● **What is expected**: Images do not belong in the copy. Retype all the entries below exactly.

Collected data:

+++

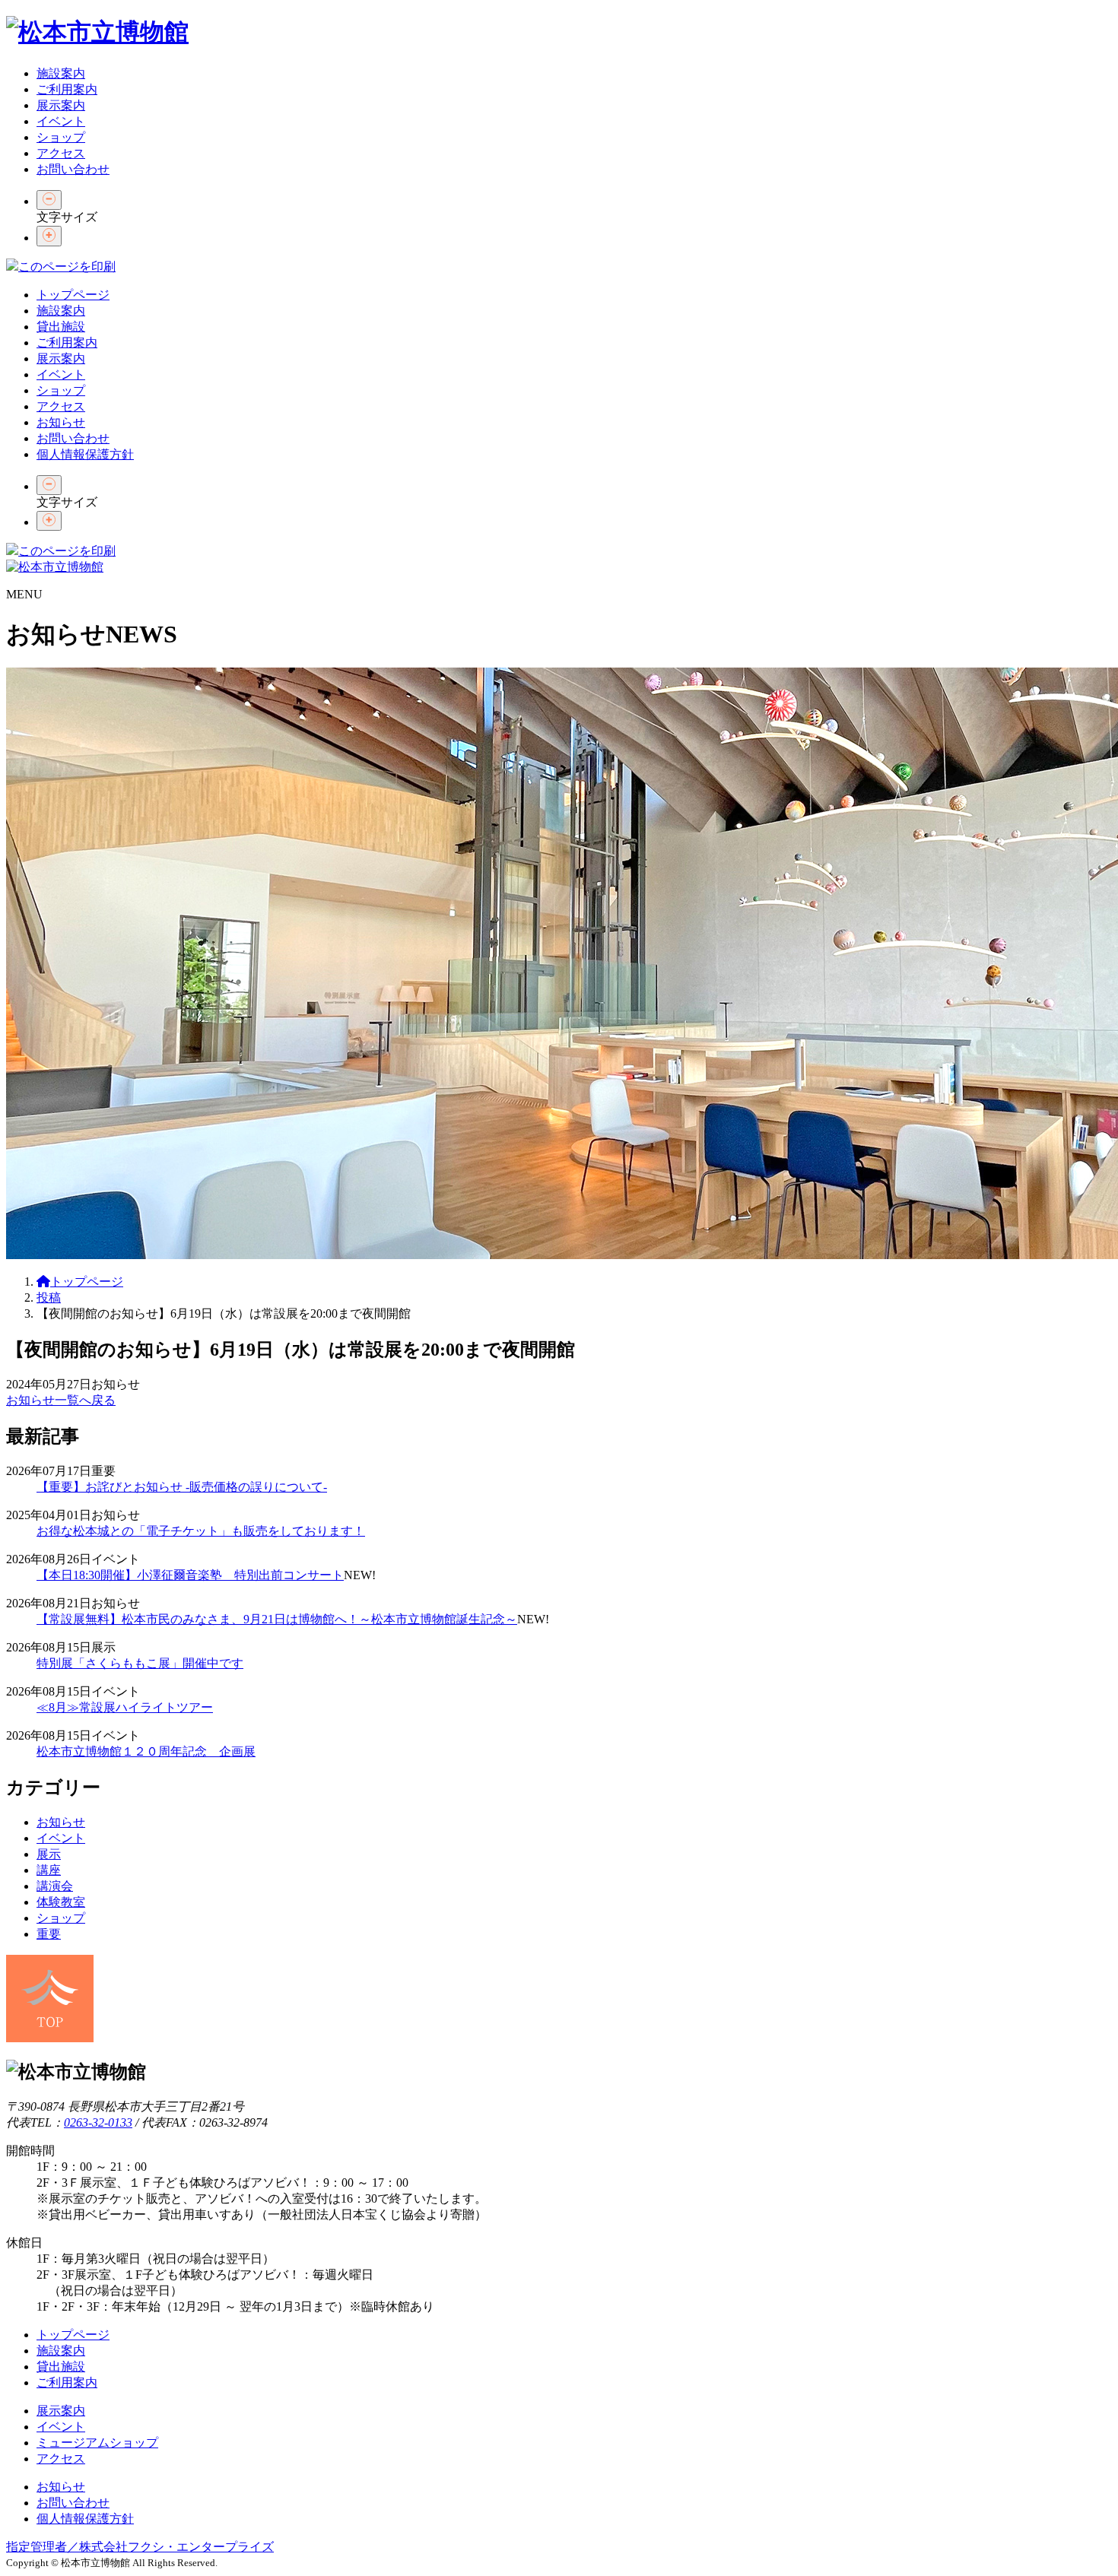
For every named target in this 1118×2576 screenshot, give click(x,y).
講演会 (55, 1886)
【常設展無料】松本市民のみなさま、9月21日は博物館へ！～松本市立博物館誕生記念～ (277, 1619)
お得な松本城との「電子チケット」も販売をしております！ (201, 1530)
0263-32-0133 (98, 2122)
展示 (49, 1854)
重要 (49, 1933)
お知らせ (61, 422)
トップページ (73, 294)
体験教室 (61, 1902)
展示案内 (61, 105)
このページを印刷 (67, 266)
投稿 (49, 1297)
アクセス (61, 153)
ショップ (61, 137)
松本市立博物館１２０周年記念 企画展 (146, 1751)
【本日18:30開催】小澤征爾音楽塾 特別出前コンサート (190, 1575)
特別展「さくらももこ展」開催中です (140, 1663)
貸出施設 (61, 326)
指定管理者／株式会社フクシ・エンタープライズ (140, 2546)
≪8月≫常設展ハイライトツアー (125, 1707)
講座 (49, 1870)
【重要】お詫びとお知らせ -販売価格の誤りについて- (182, 1486)
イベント (61, 121)
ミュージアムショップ (97, 2442)
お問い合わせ (73, 169)
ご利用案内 (67, 89)
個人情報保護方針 (85, 454)
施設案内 (61, 73)
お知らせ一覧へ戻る (61, 1400)
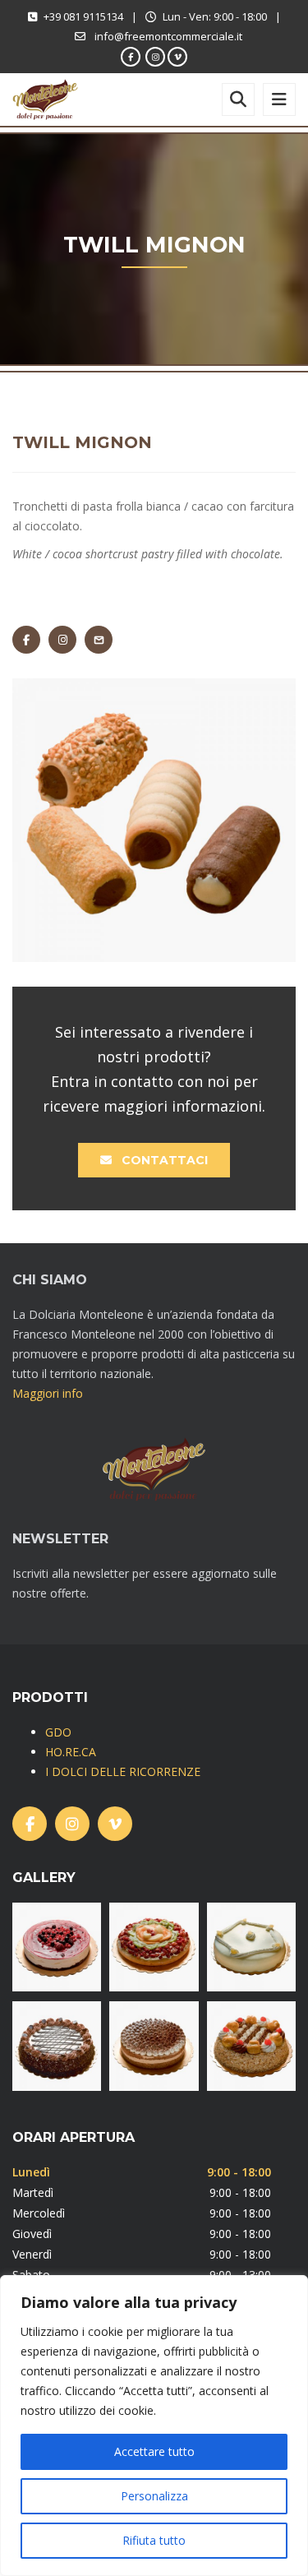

+++

● **Expected answer**:
For every named target in this 1118×2576 screenshot, give click(x,y).
講演会 (55, 1886)
【常設展無料】松本市民のみなさま、9月21日は博物館へ！～松本市立博物館誕生記念～ (277, 1619)
お得な松本城との「電子チケット」も販売をしております！ (201, 1530)
0263-32-0133 (98, 2122)
展示 (49, 1854)
重要 (49, 1933)
お知らせ (61, 422)
トップページ (73, 294)
体験教室 (61, 1902)
展示案内 (61, 105)
このページを印刷 (67, 266)
投稿 (49, 1297)
アクセス (61, 153)
ショップ (61, 137)
松本市立博物館１２０周年記念 企画展 (146, 1751)
【本日18:30開催】小澤征爾音楽塾 特別出前コンサート (190, 1575)
特別展「さくらももこ展」開催中です (140, 1663)
貸出施設 (61, 326)
指定管理者／株式会社フクシ・エンタープライズ (140, 2546)
≪8月≫常設展ハイライトツアー (125, 1707)
講座 (49, 1870)
【重要】お詫びとお知らせ -販売価格の誤りについて- (182, 1486)
イベント (61, 121)
ミュージアムショップ (97, 2442)
お問い合わせ (73, 169)
ご利用案内 (67, 89)
個人情報保護方針 (85, 454)
施設案内 (61, 73)
お知らせ一覧へ戻る (61, 1400)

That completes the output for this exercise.